Trio Etenesh Wassié / Mathieu Sourisseau / Julie Läderach – création 2017

Depuis leur rencontre en 2007 avec Le Tigre des Platanes, Mathieu Sourisseau et Etenesh Wassié nourrissent une grande complicité artistique. Leur tour de chant puise sa source dans le répertoire traditionnel éthiopien, revisité par des mélodies et des modes de jeu qui brouillent les pistes. La voix d'Etenesh, sauvage et secrète, nous emporte. Le jeu de basse Mathieu, traversé par Mingus, Tom Waits, Sonic Youth, les rives du fleuve Niger, nous emporte. Un voyage poignant où l’émotion transperce. « Sur le fil de la basse fiévreuse, la voix funambule de cette diva éthiopienne chaloupe, divague, s’envole, percute et nous envoûte. L’enchantement est sauvage, presque vénéneux. Cette majesté éraillée, où la jouissance du chant profond de l’Ethiopie n’est jamais loin de la souffrance, nous emporte dans un ailleurs qui entête à jamais. »

Du duo au trio - Ethiopian voice / basse accoustique / violoncelle

Après des tournées en duo en France et en Europe de 2009 à 2013, Etenesh Wassié et Mathieu Sourisseau se sont retrouvés au printemps 2016 pour une tournée française d'un mois et demi. Ils ont immédiatement retrouvé leur complicité musicale singulière. La magie opérant toujours, plus que jamais, ils décident d'inviter en 2017 Julie Läderach, violoncelliste, à se joindre à la création d'un nouveau répertoire en trio.

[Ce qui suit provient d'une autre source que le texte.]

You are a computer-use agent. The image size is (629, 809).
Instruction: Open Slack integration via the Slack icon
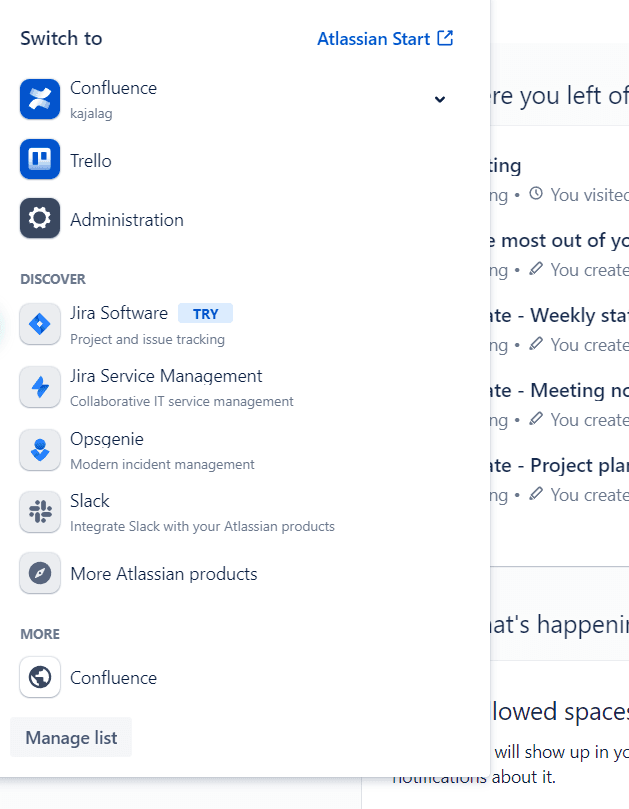click(40, 511)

Le duo prolonge ainsi son envie de rencontre. En 2010, ils avaient déjà ouvert leur porte à d’autres musiciens, lors de l’enregistrement de leur album Belo Belo (Nicolas Lafourest / guitare, Alex Piques / batterie, Sébastien Cirotteau / trompette et Gaspar Claus / violoncelle) puis en 2012 pour une série de concerts avec Hamid Drake, batteur américain tout terrain. En invitant la violoncelliste Julie Läderach, c'est avec instrument qu’ils ont toujours souhaité entendre au cœur de leur musique qu’ils préparent ce nouveau répertoire.

La chaleur du violoncelle et la profondeur de la basse acoustique se marient parfaitement au timbre de voix grave d'Etenesh. Le croisement des cordes forme un tapis sonore d'où sortent de nouvelles mélodies, rappelant en filigrane les modes éthiopiens, dans lesquelles on perçoit des influences teintées de rock, de jazz, de musiques improvisées, de musiques du monde… un univers dans lequel cette voix singulière peut s'exprimer en toute liberté. L'archet du violoncelle rappelle aussi le messenqo, ce violon monocorde traditionnel éthiopien qui accompagne toutes les chansons du patrimoine telles Ambassel, Tezeta, Bati dans lesquelles Etenesh excelle.

Avec le soutien de L’Épicerie Moderne, du Périscope et du Café Plùm.